Зеркало было старое, даже старинное. Мама говорила, что оно висело еще в большой казенной квартире ее отца, когда он служил начальником станции Галахово. Шириною оно было в полметра, а высотою как Симка. В облезлой деревянной раме с завитушками. Его расположили не в “общей” комнате, где спал Симка, а в маленькой, где устроились мама и Андрюшка. Повесили повыше пола и наклонно. Благодаря этому любой человек отражался в нем в полный рост. Симка, когда он оставался в доме один, порой вертелся перед зеркалом, чтобы разглядеть получше — что он за человек? Но так бывало днем, при ярком свете. А по вечерам глубина за мутноватым и с пятнышками стеклом делалась темной и непонятной. Заглядывать в нее не хотелось.
Но несколько дней назад Симка все-таки заглянул. Это Который Всегда Рядом подначил его. Когда очередной тягучий страх стал обволакивать Симку, Который хмыкнул:
“До чего боязливый червяк, смотреть тошно...”.
“Ну и не смотри!”
“Я и не смотрю. А ты сам на себя погляди. Бледная козявка, уши от страха прозрачные...”.
“Сам ты...”.
“Ну, взгляни, взгляни в зеркало, но кого ты похож... Боишься? Даже посмотреть боишься!”

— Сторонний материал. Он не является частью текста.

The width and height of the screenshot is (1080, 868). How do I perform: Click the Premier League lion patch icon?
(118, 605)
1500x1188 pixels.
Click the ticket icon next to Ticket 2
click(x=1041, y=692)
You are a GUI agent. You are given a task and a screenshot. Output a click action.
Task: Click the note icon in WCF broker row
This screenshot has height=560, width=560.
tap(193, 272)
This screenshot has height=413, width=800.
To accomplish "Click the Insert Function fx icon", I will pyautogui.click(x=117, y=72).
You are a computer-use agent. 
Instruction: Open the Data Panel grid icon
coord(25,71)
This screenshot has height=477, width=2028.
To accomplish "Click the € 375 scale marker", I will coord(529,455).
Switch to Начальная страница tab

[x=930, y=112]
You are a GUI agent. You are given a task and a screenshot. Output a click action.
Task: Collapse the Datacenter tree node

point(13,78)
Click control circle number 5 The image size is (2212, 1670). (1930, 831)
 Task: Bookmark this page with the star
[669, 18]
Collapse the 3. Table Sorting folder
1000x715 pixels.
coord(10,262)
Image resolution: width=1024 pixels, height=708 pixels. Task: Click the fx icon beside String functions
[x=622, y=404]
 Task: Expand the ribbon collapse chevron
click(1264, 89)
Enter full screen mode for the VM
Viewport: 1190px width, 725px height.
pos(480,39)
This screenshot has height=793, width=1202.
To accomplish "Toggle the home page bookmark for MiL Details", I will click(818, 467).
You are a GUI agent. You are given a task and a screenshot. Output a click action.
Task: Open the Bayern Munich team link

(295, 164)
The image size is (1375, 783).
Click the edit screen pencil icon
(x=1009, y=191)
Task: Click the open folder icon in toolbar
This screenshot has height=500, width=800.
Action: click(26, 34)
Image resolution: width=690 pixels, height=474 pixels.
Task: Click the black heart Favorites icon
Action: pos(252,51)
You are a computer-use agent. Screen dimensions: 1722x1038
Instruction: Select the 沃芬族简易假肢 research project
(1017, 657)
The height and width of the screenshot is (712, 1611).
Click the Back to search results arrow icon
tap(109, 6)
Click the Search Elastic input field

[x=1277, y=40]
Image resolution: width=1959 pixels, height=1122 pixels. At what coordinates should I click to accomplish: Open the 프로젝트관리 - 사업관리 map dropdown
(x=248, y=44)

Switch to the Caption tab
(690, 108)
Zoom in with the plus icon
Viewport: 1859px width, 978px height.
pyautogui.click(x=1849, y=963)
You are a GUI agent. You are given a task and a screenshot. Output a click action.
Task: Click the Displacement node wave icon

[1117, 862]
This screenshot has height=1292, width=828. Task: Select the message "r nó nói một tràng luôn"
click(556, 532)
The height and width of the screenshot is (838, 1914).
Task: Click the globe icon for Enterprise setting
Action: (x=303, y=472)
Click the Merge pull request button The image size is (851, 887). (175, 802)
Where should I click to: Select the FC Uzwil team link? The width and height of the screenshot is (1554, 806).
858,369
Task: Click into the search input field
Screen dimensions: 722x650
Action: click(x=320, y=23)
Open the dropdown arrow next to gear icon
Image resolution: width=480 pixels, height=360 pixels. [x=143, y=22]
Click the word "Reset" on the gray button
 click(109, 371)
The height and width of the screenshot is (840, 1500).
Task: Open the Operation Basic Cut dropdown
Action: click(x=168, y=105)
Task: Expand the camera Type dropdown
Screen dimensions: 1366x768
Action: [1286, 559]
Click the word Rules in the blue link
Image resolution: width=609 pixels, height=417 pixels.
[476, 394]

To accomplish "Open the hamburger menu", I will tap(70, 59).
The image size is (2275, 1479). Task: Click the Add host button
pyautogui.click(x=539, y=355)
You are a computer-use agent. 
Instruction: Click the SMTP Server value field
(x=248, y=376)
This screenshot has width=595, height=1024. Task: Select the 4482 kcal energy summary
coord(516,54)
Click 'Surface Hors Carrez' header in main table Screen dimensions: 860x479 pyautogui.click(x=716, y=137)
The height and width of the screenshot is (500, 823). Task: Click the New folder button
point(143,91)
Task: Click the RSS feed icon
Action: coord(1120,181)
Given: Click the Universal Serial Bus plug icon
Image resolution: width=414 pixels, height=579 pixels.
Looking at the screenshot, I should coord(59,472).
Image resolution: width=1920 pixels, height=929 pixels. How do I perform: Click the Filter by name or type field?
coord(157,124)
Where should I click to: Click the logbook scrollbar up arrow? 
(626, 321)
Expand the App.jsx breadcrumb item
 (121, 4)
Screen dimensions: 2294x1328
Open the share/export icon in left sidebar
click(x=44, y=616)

Чтобы поставить на место зарвавшегося “Которого” и чтобы не капитулировать перед страхом безоговорочно, Симка решил посмотреть. В комнате, где зеркало, свет включать он не стал, включил в “общей” — так, чтобы лучи падали в широкую дверь, со спины. Тогда они будут освещать не самого Симку, а его отражение (об этом способе написано в “Занимательной оптике”).
Потом Симка стиснул кулаки и встал перед зеркалом.
А в темном прямоугольнике, наклонившись навстречу, встал обрисованный лучами лампочки мальчишка — в точности такой же.
Ну и что? По виду ничуть не скажешь, что испуганный. Симка как Симка. Такой же, как другие ребята. Ну, разве что, чересчур аккуратный — не туреньский, а скорее московский или ленинградский мальчик. В ладном таком, заграничного покроя, пиджачке, в торчащих из-под пиджачка коротеньких брючках с отглаженными стрелками, в тугих светлых гольфах и новеньких сандалиях. С гладко зачесанной набок прической пенькового цвета. С блестящим стеклянным значком на лацкане. Мальчик только что вернулся с выставки в московском Манеже...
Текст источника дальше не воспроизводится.